◆ About this task:
How do the lines below between the ones holding "The image size is (484, 243)." and "Open OneNote", inclusive, read? Give them again exactly, with no other lines.

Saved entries
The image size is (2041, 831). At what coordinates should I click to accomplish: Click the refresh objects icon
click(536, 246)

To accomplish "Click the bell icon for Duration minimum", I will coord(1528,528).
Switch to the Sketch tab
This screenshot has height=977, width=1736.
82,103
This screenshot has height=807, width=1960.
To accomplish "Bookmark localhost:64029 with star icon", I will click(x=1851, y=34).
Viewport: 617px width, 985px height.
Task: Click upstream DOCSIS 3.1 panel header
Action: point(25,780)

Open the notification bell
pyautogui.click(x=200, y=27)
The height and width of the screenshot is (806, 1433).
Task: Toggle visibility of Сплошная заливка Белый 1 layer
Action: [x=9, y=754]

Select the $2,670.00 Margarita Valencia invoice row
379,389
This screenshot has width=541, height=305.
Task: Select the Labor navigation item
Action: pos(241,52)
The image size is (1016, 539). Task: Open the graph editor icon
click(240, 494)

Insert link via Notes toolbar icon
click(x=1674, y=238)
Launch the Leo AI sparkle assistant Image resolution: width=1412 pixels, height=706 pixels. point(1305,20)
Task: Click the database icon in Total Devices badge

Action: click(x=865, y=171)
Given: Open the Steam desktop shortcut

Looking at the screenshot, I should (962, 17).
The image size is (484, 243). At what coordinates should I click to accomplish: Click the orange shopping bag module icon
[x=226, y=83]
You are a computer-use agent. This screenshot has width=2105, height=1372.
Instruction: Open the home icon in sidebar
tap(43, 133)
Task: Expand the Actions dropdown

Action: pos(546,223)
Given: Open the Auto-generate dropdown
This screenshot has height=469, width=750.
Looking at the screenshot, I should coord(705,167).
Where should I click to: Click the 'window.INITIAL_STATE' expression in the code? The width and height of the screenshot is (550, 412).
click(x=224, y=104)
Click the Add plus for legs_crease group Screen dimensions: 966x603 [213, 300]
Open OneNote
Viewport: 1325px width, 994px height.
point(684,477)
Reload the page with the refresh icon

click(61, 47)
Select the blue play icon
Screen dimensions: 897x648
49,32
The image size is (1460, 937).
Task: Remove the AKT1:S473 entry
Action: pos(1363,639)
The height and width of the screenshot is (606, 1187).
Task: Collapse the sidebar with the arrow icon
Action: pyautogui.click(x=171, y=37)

◆ Output of the exercise:
The image size is (484, 243). At what coordinates should I click to accomplish: Click the orange shopping bag module icon
[x=226, y=83]
You are a computer-use agent. This screenshot has width=2105, height=1372.
Instruction: Open the home icon in sidebar
tap(43, 133)
Task: Expand the Actions dropdown

Action: pos(546,223)
Given: Open the Auto-generate dropdown
This screenshot has height=469, width=750.
Looking at the screenshot, I should coord(705,167).
Where should I click to: Click the 'window.INITIAL_STATE' expression in the code? The width and height of the screenshot is (550, 412).
click(x=224, y=104)
Click the Add plus for legs_crease group Screen dimensions: 966x603 [213, 300]
Open OneNote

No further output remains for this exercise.